Repeat the lines of the listing below exactly, from the line with "This screenshot has height=266, width=349." through the end of the listing, leaving out the pictures.

+++

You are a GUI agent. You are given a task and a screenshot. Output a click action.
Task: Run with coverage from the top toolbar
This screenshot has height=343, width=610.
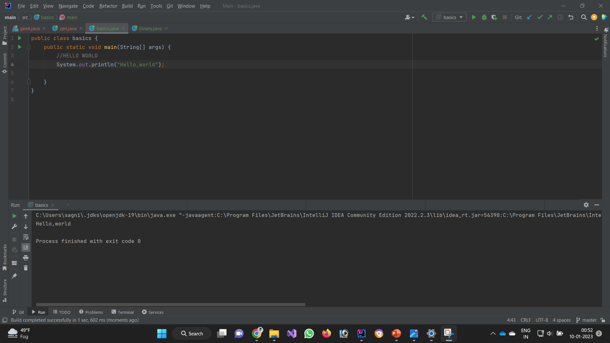click(494, 17)
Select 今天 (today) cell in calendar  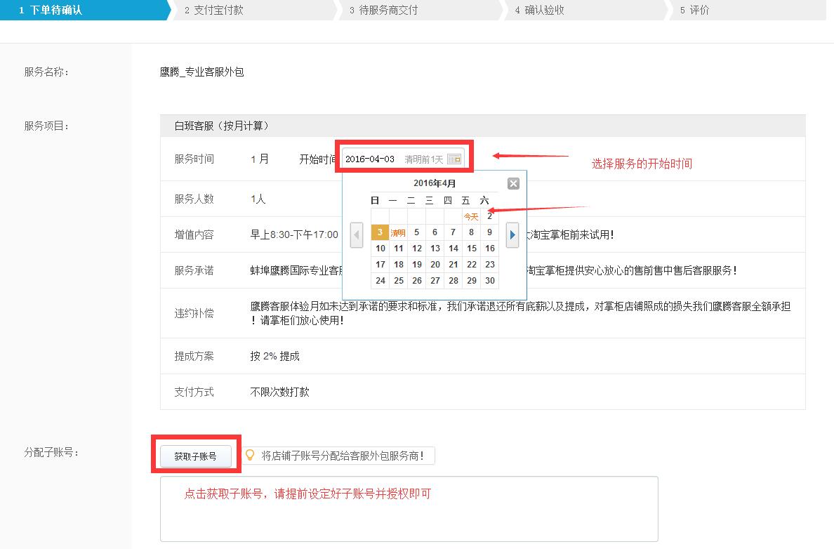point(471,216)
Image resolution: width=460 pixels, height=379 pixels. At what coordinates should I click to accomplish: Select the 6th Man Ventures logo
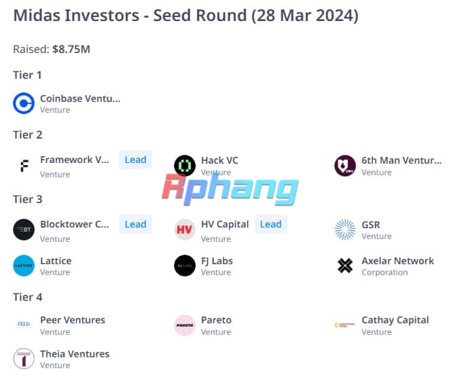pos(345,166)
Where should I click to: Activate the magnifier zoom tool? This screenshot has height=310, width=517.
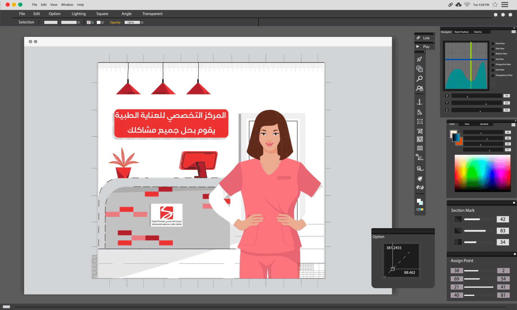pyautogui.click(x=419, y=79)
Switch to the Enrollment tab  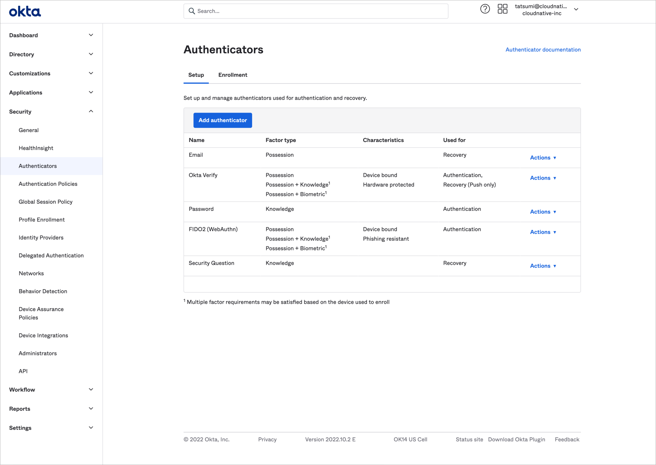233,75
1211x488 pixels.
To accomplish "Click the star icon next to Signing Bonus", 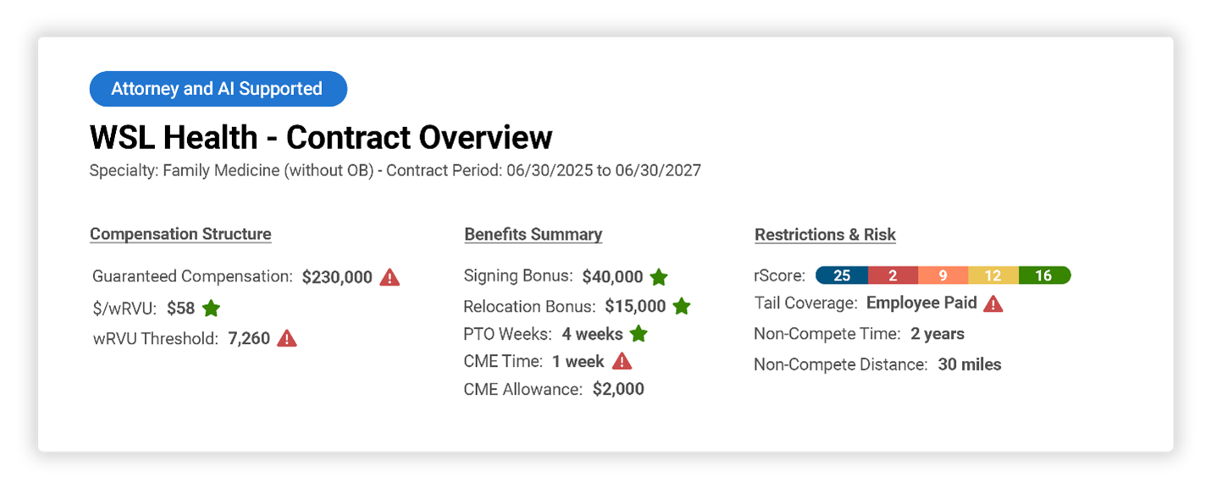I will point(659,276).
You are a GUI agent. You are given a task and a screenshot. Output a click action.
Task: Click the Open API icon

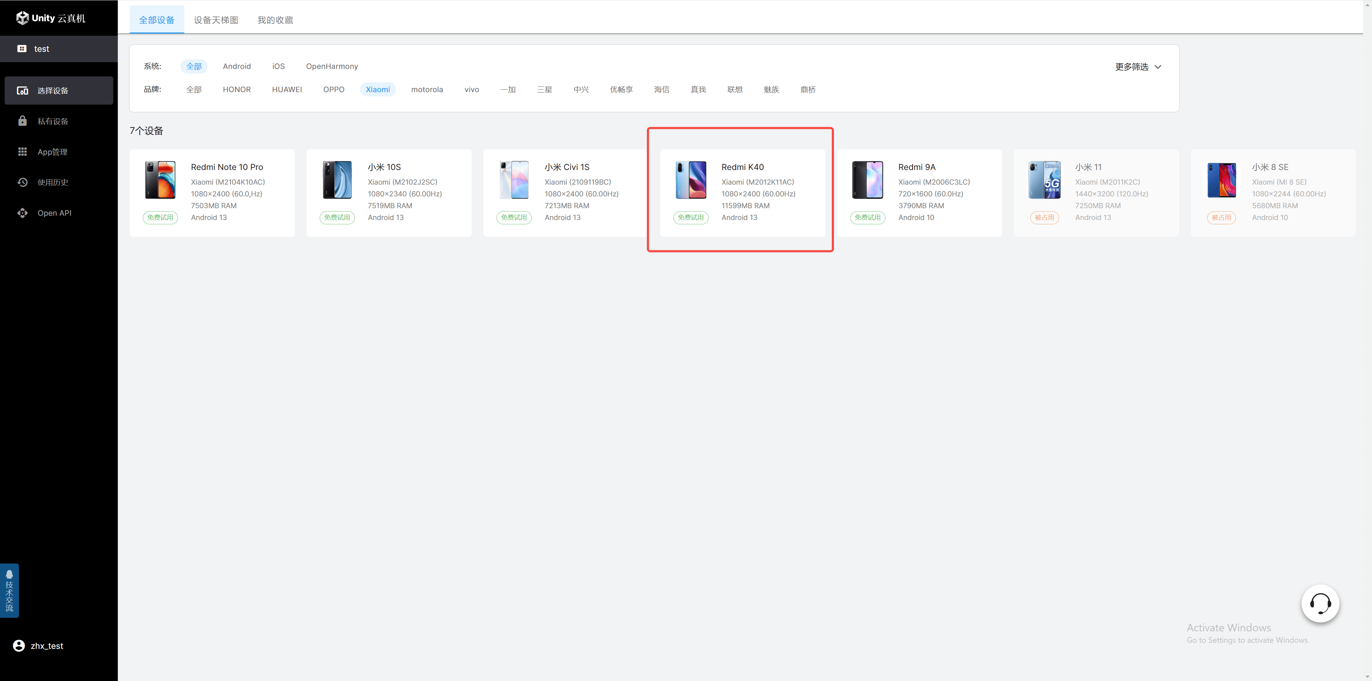click(22, 213)
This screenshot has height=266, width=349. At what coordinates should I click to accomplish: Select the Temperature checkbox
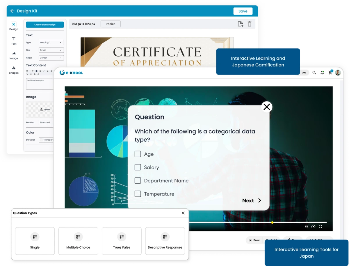[138, 194]
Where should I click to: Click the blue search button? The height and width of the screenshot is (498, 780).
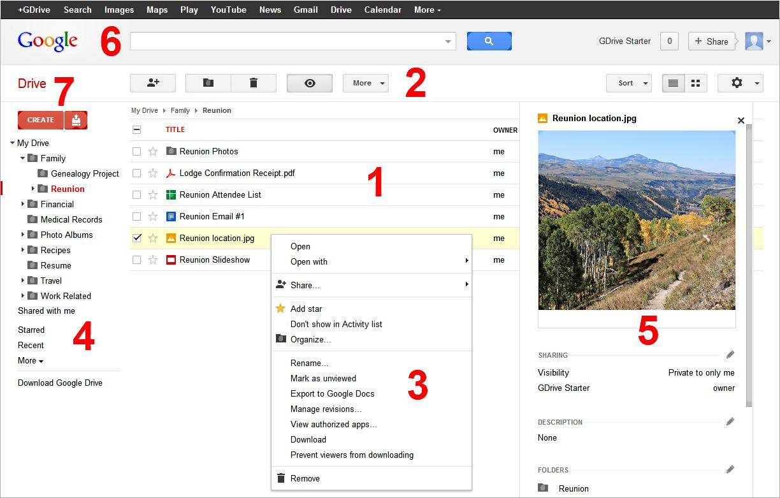click(489, 40)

+++

RESULT »
This screenshot has height=266, width=349. At what coordinates should I click to accomplish: Select the Temperature checkbox
[138, 194]
Where should I click to: Click the blue search button? The height and width of the screenshot is (498, 780).
click(489, 40)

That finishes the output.